The PADI course was originally tailored to work with the Poseidon MkVI "recreational" unit. Haven't had much experience with that one yet.

I would say that Bryan is the current local expert on them at this point, and I'm sure he'll be able to add a lot.


----------



## WhackUmStackUm (Jan 31, 2010)

Yep, I'm a rebreather instructor. I volunteer by donating technical rebreather courses and deep diving consulting to the FBI, NOAA, EPA, FWC, NPS and other government agencies. You should have plenty of recreational rebreather training option the near future. I expect many of our local open circuit instructors will be certified to teach CCR soon.

There may be a slight difference between what you "have to do", and what I would do in your shoes.

Oxygen management skills are critical on a rebreather, so I would take an open circuit (scuba) advanced nitrox course prior to taking a rebreather course. 

Depth is one aspect of technical of rebreather diving. However, managing deco is another. I recommend carrying a bailout (pony) tank whenever you dive. This provides you with a complete backup system and will allow you to do some deco time, if you ever need to bailout. My understanding is that most of the new recreational rebreather courses will cover no-deco diving. However, I would take an open circuit decompression procedures course to complement your redundant pony bottle.
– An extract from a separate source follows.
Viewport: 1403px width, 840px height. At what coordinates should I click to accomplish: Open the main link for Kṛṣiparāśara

Some agencies, such as IANTD, require the courses above as prerequisites to their normal CCR open water course. Since some of the new recreational rebreather course requirements are in flux, I am not sure what their prerequisites are/will be.


----------



## coolbluestreak (Jun 27, 2011)

WhackUmStackUm said:


> Oxygen management is a critical skill set on a rebreather, so I recommend taking an open circuit (scuba) advanced nitrox course prior to taking a rebreather course.
> 
> I recommend carrying a bailout (pony) tank whenever you dive.


What size BOB would you recommend?


----------



## Evensplit (Oct 2, 2007)

Bryan,
Have you gotten any info on how the Poseidon system is doing? I know there is a local instructor on them, but I haven't heard any feedback on the unit or it's use in the rec world.


----------



## WhackUmStackUm (Jan 31, 2010)

Evensplit said:


> Bryan,
> Have you gotten any info on how the Poseidon system is doing? I know there is a local instructor on them, but I haven't heard any feedback on the unit or it's use in the rec world.
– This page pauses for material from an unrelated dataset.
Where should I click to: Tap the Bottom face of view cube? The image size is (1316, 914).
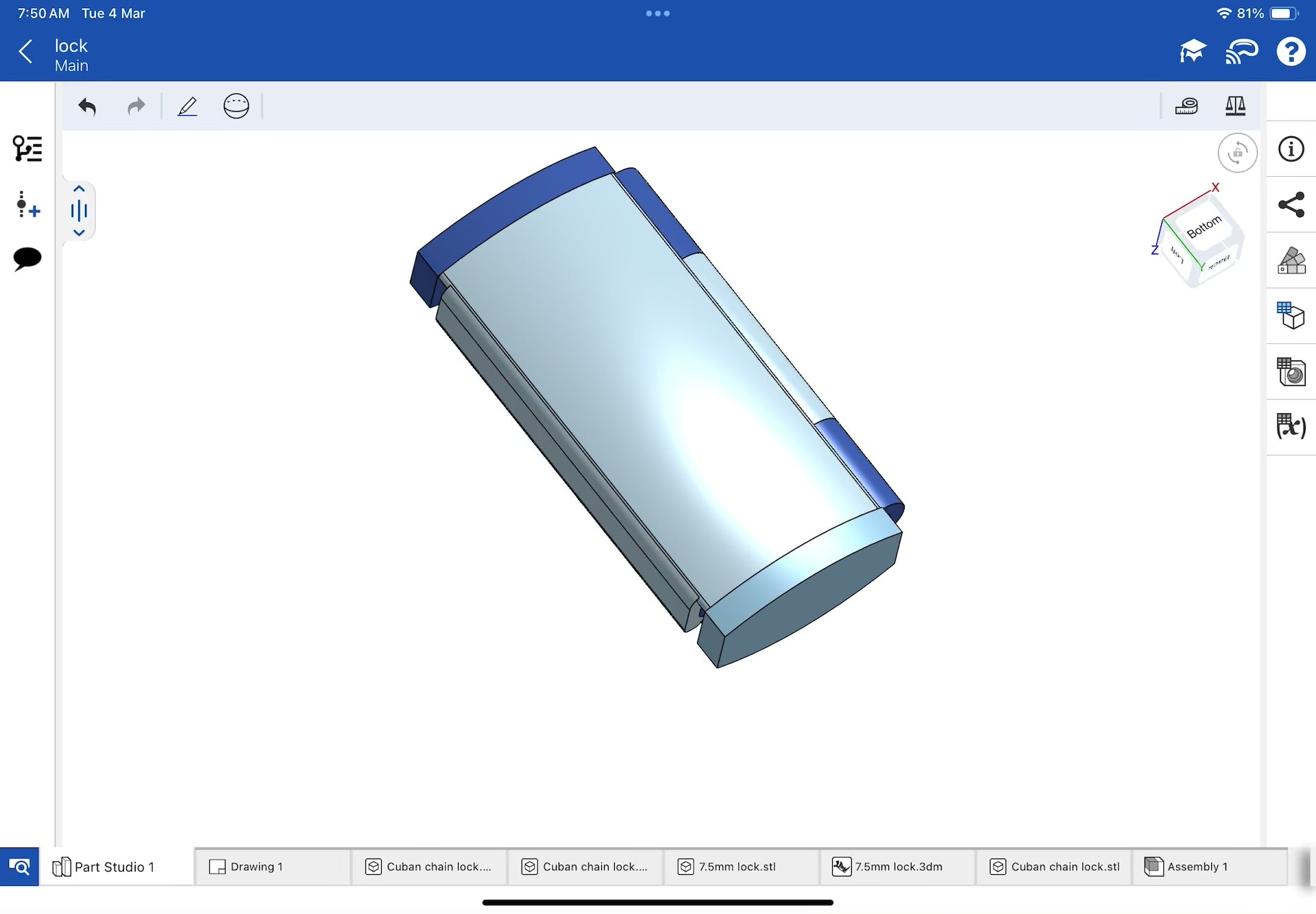click(x=1204, y=227)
I ran into a couple of hardcore cavers using them about a month ago. They seemed happy with the new tech unit. I would like to try one out myself, so I may take a cross-over course sometime soon.


----------



## WhackUmStackUm (Jan 31, 2010)

coolbluestreak said:


> What size BOB would you recommend?


I use a 40 cu ft bailout tank for dives down to 150'. I use two 40s or a 40 plus an 80 cu ft tank for deeper dives.

If you are not going to do any deco, then I would use a 19 or 30 cu ft tank for bailout.

Whack 'um

P.S. The term "BOB" usually refers to a *b*ail*o*ut re*b*reather, rather than the normal open circuit bailout bottles we use.


----------



## coolbluestreak (Jun 27, 2011)

WhackUmStackUm said:


> P.S. The term "BOB" usually refers to a bailout rebreather, rather than the normal open circuit bailout bottles we use.


Oops...I thought it was 

Bail
Out
Bottle


----------